Example Error Message Reason and Fix
error dialing host “192.168.111.195”: LDAP Result Code 200 “Network Error”: dial tcp 192.168.111.195:636: connect: no route to host This is related to connectivity issues on the destination host/IP or port. Ensure the value for ldap.host is reachable from the environment where TMC SM is installed.
error dialing host “192.168.111.190”: LDAP Result Code 200 “Network Error”: tls: failed to verify certificate: x509: certificate signed by unknown authority (possibly because of “x509: invalid signature: parent certificate cannot sign this kind of certificate” while trying to verify candidate authority certificate “dc01.tanzu.io”) This is related to an incorrect/expired Root CA cert or an expired cert on the targeted server. Ensure the ldap.rootCA value contains a PEM-encoded cert of the Root CA that issued the TLS certificate for the targeted ldap.host. This value will be multiple lines and must include the BEGIN CERTIFICATE and END CERTIFICATE demarcation lines.
error binding as “CN=TMC SvcAcct,CN=Users,DC=acme,DC=org”: LDAP Result Code 49 “Invalid Credentials” This is related to the service account in the directory specified by the ldap.username and ldap.password values. Ensure the following:
  1. The account exists
  2. The account is not expired, locked or disabled
  3. The full distinguishedName is correct and specified in the ldap.username setting (e. g. “CN=TMC SvcAcct,OU=Users…”)
  4. The password value is correct and doesn’t contain any unusual characters (try using only alphanumeric if unsure)
  5. The password is not expired

If you are still unsure of the issue, you can verify the settings using an LDAP client, such as LDP.exe, Softerra, or ldapsearch. Update the values.yaml file to use the same exact settings, including host, port, baseDN, service account DN, and password.

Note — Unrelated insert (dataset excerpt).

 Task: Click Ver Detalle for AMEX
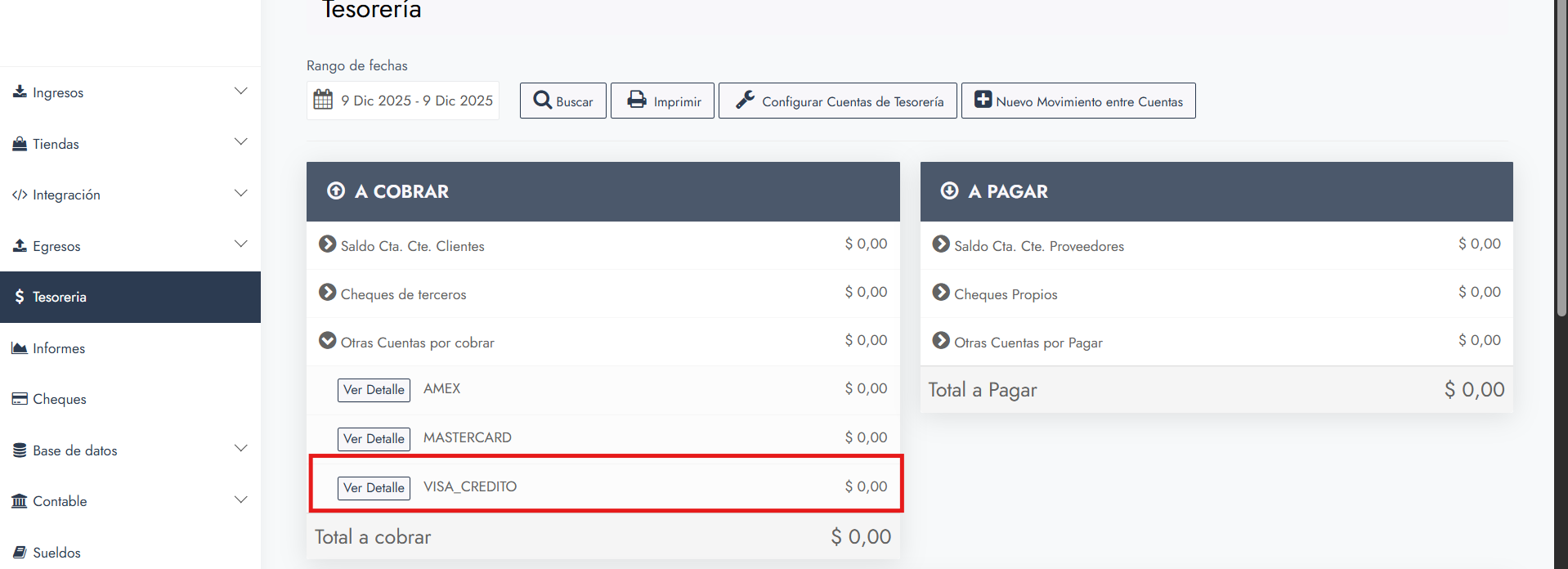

Incorrect username or password

In a browser after submitting their username and password, the user sees the message: Incorrect username or password.

Cause: This message will display when the user enters an incorrect username or password or the user account is not in the LDAP tree.

Fix: To fix the issue:

  1. Verify and enter the correct username and password.
  2. If the username and password are correct, verify the setting using an LDAP client, such as LDP.exe, Softerra or ldapsearch. Update the values.yaml file to use the same exact settings, including host, port, baseDN, service account DN, and password.